BVerwG: Zur Ausübung des Vorkaufsrechts durch die Kommune
Urteil vom 09.11.2021 - Az. 4 C 1.20
In diesem Fall hatte eine Immobiliengesellschaft ein Grundstück mit einem Mehrfamilienhaus in Berlin erworben, welches im Geltungsbereich einer sogenannten Milieuschutzsatzung liegt. Zugunsten einer landeseigenen Wohnungsbaugesellschaft übte das zuständige Bezirksamt das Vorkaufsrecht aus. Die Behörde wollte damit der Gefahr begegnen, dass ein Teil der Wohnbevölkerung aus dem Gebiet verdrängt wird, wenn im Anschluss an die Veräußerung die Wohnungen luxussaniert und die Mieten erhöht werden oder die Miet- in Eigentumswohnungen umgewandelt werden.
Die Immobiliengesellschaft klagte dagegen, hatte aber in den Vorinstanzen keinen Erfolg. So urteilte das Oberverwaltungsgericht, dass das Wohl der Allgemeinheit die Ausübung des Vorkaufsrechts rechtfertige. Würde es nicht ausgeübt, stünden die vom Bezirksamt geltend gemachten „erhaltungswidrigen Entwicklungen“ zu befürchten.

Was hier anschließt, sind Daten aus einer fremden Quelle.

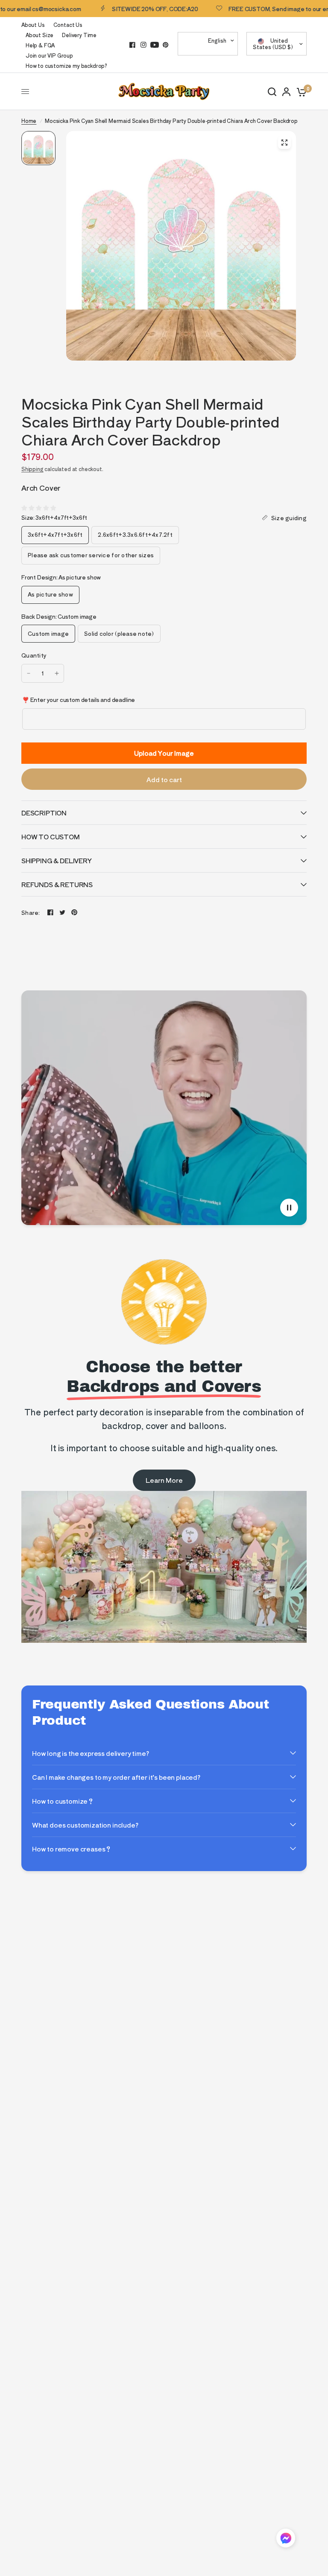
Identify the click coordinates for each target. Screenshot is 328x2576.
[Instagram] (143, 44)
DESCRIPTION (44, 812)
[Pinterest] (165, 44)
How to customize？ (63, 1800)
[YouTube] (154, 44)
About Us (33, 24)
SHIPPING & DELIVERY (56, 860)
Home (28, 120)
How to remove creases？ (71, 1848)
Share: (30, 912)
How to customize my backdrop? (66, 65)
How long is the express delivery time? (90, 1753)
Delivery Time (79, 34)
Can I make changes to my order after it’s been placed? (116, 1777)
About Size (39, 34)
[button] (285, 2539)
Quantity (34, 655)
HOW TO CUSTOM (50, 836)
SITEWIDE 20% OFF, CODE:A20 (123, 8)
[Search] (272, 91)
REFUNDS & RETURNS (57, 884)
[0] (300, 91)
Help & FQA (40, 45)
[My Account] (286, 91)
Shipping (32, 468)
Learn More (164, 1480)
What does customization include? (85, 1824)
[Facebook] (132, 44)
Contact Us (67, 24)
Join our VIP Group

Das Bundesverwaltungsgericht lehnte diese Meinung ab. Demnach sei das Vorkaufsrecht vorliegend nach § 24 Abs. 1 Nr. 4 BauGB ausgeschlossen, da das Grundstück entsprechend den Zielen oder Zwecken der städtebaulichen Maßnahmen bebaut ist und genutzt wird und die dort errichtete Anlage keine Missstände oder Mängel im Sinne von § 177 Abs. 2 und 3 S. 1 BauGB aufweist. Die Verwaltungsrichter stellten fest, dass diese Voraussetzungen im Zeitpunkt der behördlichen Entscheidung vorliegen müssen. Die Prüfung zukünftig zu erwartenden Änderungen scheide daher vorliegend aus. Es sei nicht ersichtlich, dass der Gesetzgeber bei der Neuregelung des BauGB die entsprechende alte Rechtslage nach dem BBauG unverändert übernehmen wollte und ihm lediglich die Formulierung „misslungen“ sei. Außerdem verbiete sich eine Auslegung des § 24 BauGB, dass die Vorschrift auf Vorkaufsrecht für Grundstücke im Geltungsbereich von Erhaltungssatzungen keine Anwendung findet.